Отметим, что в кульминации изложения главной партии мы слышим впервые характерный оборот темы просветления. Можно сказать, что в главной партии, а также во вступлении показаны все важнейшие тематические построения, из которых вырастает последующее развитие.

В этом смысле и говорится о главной партии, как о своеобразной экспозиции поэмы. Но решающую роль в преодолении структуры сонатного Аллегро играет реприза этого сочинения. По существу, она как самостоятельный раздел, сравнимый с экспозицией или разработкой, и не существует Ее главная партия, воспринимаемая как последний всплеск жизненной энергии умирающего человека, примыкает к потоку развития разработки.

А ее побочная партия превратилась в связку к развернутому эпилогу. Одна часть репризы отошла к разработке, другая к коде поэмы— и как самостоятельный раздел она перестала существовать. Столь радикальное преодоление структуры сонатного Аллегро привело к усилению принципа цикличности. С этой точки зрения форму поэмы «Смерть и просветление» можно рассматривать следующим образом: главная партия, содержащая сжатое изложение тематического материала поэмы, будет I частью, лирический эпизод выступает в роли медленной части, разработка — как драматический эпизод, и эпилог — как финал цикла. Но имеются и существенные отличия от типичной композиции сонатносимфоническсо цикла. Прежде всего, раздел, раскрывающий основное драматическое содержание, занимает в этой поэме положение средней части.

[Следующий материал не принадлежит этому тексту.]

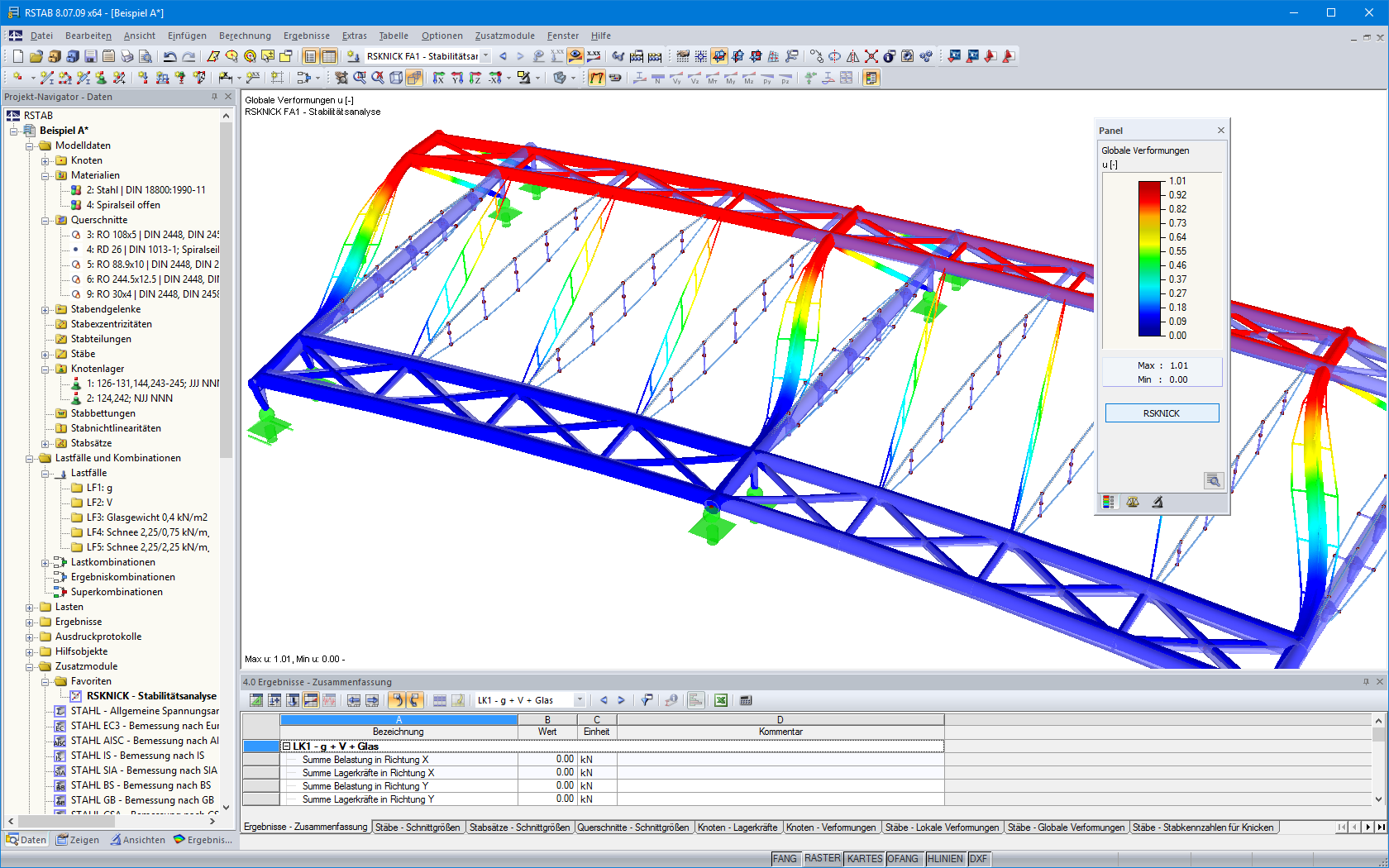Click the red-to-blue color scale bar

1151,258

Казалось бы, в этом нет ничего нового — вспомним, хотя (бы, о драматическом эпизоде «Прелюдов» Листа. Но там это лишь одна из картин в цепи других вполне равнозначных, здесь же на этот раздел падает центр тяжести всего произведения. То, что обычно развертывается в первой части классической симфонии, здесь падает на долю средней.

Первой части остается только задача—кратко изложить основной материал и наметить пути его развития. Реализуются же эти пути много позже, в третьем разделе цикла.

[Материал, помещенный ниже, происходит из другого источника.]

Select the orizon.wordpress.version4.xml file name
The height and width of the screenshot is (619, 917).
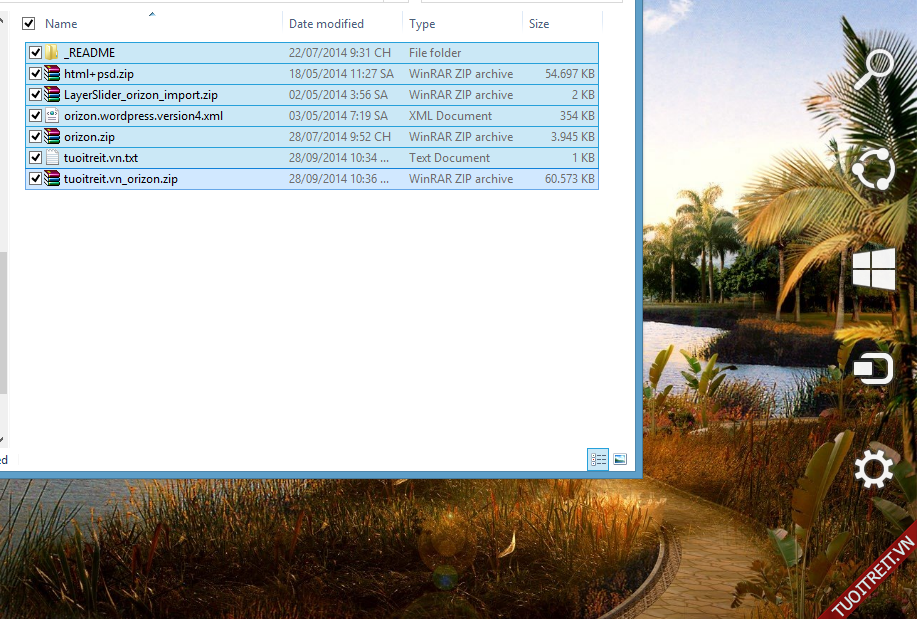tap(143, 116)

И, наконец, финал сочинения меньше всего напоминает обычный финал сонатносимфонической формы, близкий по темпу, а часто и по характеру музыки первой части. Эпилог «Смерти и просветления» уравновешивает предшествующее драматическое движение, противопоставляя просветленное спокойствие отчаянному порыву. В этом он напоминает концепцию 32 сонаты Бетховена, где драматизму первой части противостоят сдержанные и просветленные звучания темы с вариациями, разряжающими напряжение, достигнутое в первом разделе цикла. «Смерть и просветление» — последняя поэма Штрауса, в которой черты сонатной формы выявлены достаточно определенно.

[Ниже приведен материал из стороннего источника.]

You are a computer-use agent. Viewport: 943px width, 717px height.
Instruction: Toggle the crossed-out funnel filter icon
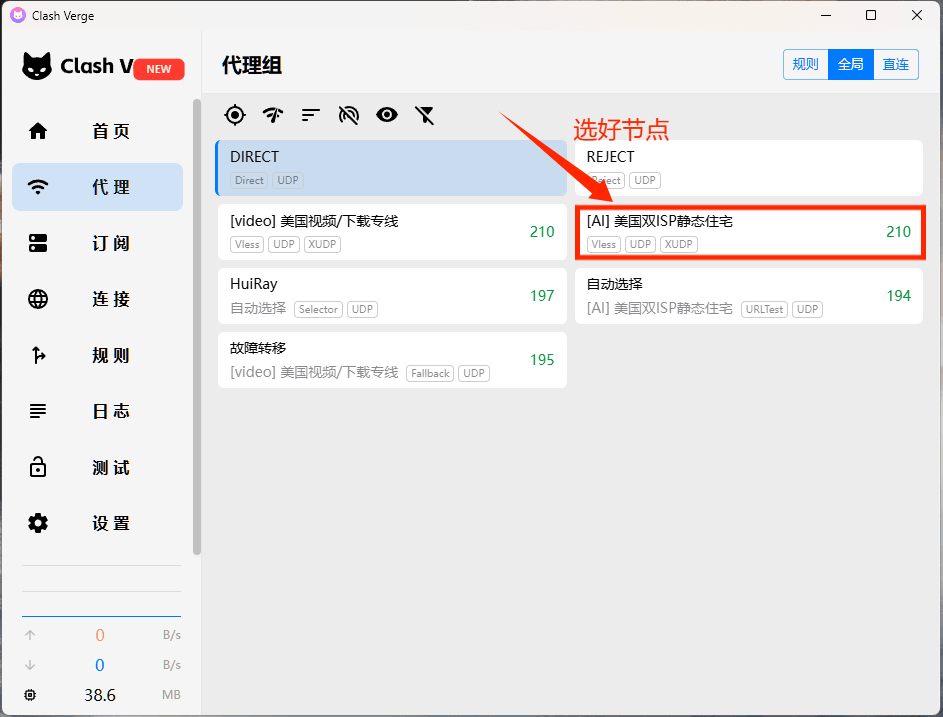[425, 115]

В ряде последующих сочинений («Тиль Уленшпигель», «Дон Кихот») композитор обращается к иного рода композиционным структурам. Лишь в монументальной по своему замыслу «Жизни героя» («Ein Heldenleben») снова можно говорить о чертах сонатности. Эти черты оказываются еще в меньшей степени выраженными, нежели в предыдущих сочинениях, использующих свойства сонатной формы. Композиционное строение «Жизни героя» во многом обусловлено ее претенциозной программой, в жертву которой в значительной мере оказалась принесена логика музыкального развития. Основная тема этой программы, как и в ряде симфонических поэм Листа — жизненный путь человека.

Но этим человеком оказывается… сам Рихард Штраус. Соответственно программному замыслу поэма «Жизнь героя» расчленяется на ряд разделов. Первый из них представляет слушателю самого героя. Далее следует скерцозный эпизод, в котором дана характеристика врагов героя. Новый этап развития, в котором большую роль играют утонченно-капризные мелодии солирующей скрипки, посвящен подруге героя.

Он выполняет в поэме роль медленной части. Кульминационное положение занимает большой раздел, показывающий героя в борьбе.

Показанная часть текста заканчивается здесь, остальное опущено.